First, we bound the total size of packets of size \(\ell _i\) completed before \(C_i\). The proof actually only uses the fact that each \(C_i\) is the supremum of i-good times and justifies the definition above.

Lemma 3

Let \(s\ge 1\) be the speedup. Then, for any i, it holds that \(L_{\textsf {OPT}}(i,(0,C_i])\le L_{{\textsf {PG}(s)}}(i,(0,C_i])+\ell _k\).

Proof

If \(C_i\) is i-good and satisfies condition (ii) in Definition 1, then by the description of Step (2) of the algorithm, the total size of pending packets of size \(\ell _i\) is less than the size of the scheduled packet, which is at most \(\ell _k\), and the lemma follows.

In all the remaining cases, it holds that PG(s) has completed all the packets of size \(\ell _i\) released before \(C_i\), thus the inequality holds trivially even without the additive term. \(\square \)

Our remaining goal is to bound \(L_\textsf {OPT}(\ge i,(C_i,C_{i-1}])\). We divide \((C_i,C_{i-1}]\) into i-segments by the faults. We prove the bounds separately for each i-segment. For the first i-segment, only a loose bound suffices as we can use the additive constant. It is the bound for i-segments started by a fault that is critical, as it determines the competitive ratio. Hence, the latter bound depends on the particular setting. We summarize the general method by the following definition and master theorem.

Definition 2

The interval (uv] is called the initial i-segment if \(u=C_i\) and v is either \(C_{i-1}\) or the first time of a fault after u, whichever comes first.

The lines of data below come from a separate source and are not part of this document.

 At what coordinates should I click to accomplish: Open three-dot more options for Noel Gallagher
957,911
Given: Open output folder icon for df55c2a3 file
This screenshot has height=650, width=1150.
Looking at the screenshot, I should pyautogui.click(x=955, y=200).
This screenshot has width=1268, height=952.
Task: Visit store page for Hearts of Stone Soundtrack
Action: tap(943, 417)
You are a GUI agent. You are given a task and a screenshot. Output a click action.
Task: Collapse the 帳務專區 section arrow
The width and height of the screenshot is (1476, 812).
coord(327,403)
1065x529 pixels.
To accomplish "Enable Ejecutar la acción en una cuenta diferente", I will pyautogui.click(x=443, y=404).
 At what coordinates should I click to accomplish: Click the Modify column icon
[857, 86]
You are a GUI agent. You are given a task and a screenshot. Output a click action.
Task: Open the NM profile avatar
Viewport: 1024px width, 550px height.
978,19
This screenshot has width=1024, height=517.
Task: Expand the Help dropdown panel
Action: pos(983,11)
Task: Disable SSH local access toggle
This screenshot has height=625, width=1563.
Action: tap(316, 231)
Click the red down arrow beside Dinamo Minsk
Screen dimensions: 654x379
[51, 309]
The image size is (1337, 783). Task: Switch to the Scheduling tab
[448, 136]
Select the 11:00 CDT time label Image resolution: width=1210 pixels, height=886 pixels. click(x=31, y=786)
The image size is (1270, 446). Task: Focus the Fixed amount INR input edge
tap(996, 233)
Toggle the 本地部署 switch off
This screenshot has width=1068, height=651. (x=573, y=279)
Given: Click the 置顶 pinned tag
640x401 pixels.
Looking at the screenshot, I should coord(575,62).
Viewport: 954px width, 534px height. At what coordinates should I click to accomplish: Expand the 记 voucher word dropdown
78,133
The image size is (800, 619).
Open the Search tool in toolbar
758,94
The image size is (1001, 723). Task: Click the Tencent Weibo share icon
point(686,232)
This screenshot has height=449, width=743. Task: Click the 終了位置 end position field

The interval (uv] is called a proper i-segment if \(u\in (C_i,C_{i-1})\) is a time of a fault and v is either \(C_{i-1}\) or the first time of a fault after u, whichever comes first.

Note that there is no i-segment if \(C_{i-1}=C_i\).
Fig. 2

An illustration of dividing the schedule of OPT in the local analysis, i.e., dividing the (total size of) packets completed by OPT into \(L_\textsf {OPT}(i,(0,C_i])\) and \(L_\textsf {OPT}\left( \ge i,(C_i,C_{i-1}]\right) \) for \(i=1,\dots , k\). Rows correspond to packet sizes and the X-axis to time. Gray “horizontal” rectangles thus correspond to \(L_\textsf {OPT}(i,(0,C_i])\), i.e., these rectangles represent the time interval \((0,C_i]\) and packets of size \(\ell _i\) completed by OPT in \((0,C_i]\), whereas hatched “vertical” rectangles correspond to \(L_\textsf {OPT}\left( \ge i,(C_i,C_{i-1}]\right) \)

Theorem 1

(Master Theorem)

Suppose that for \(R\ge 1\) both of the following hold:
  1. 1.
    For each \(i=1,\ldots ,k\) and each proper i-segment (uv] with \(v-u\ge \ell _i\), it holds that
    $$\begin{aligned} (R-1)L_{{\textsf {PG}(s)}}((u,v])+L_{{\textsf {PG}(s)}}(\ge i,(u,v]) \;\ge \; L_\textsf {OPT}(\ge i,(u,v]). \end{aligned}$$
    (3.1)
     
  2. 2.
    For the initial i-segment (uv], it holds that
    $$\begin{aligned} L_{\textsf {PG}(s)}(\ge i,(u,v]) \;>\; s(v-u)-4\ell _k. \end{aligned}$$
    (3.2)
     
Then \({\textsf {PG}(s)}\) is R-competitive.

Proof

First, note that for a proper i-segment (uv], u is a fault time. Thus if \(v-u<\ell _i\), then \(L_\textsf {OPT}(\ge i,(u,v])=0\) and (3.1) is trivial. It follows that (3.1) holds even without the assumption \(v-u\ge \ell _i\).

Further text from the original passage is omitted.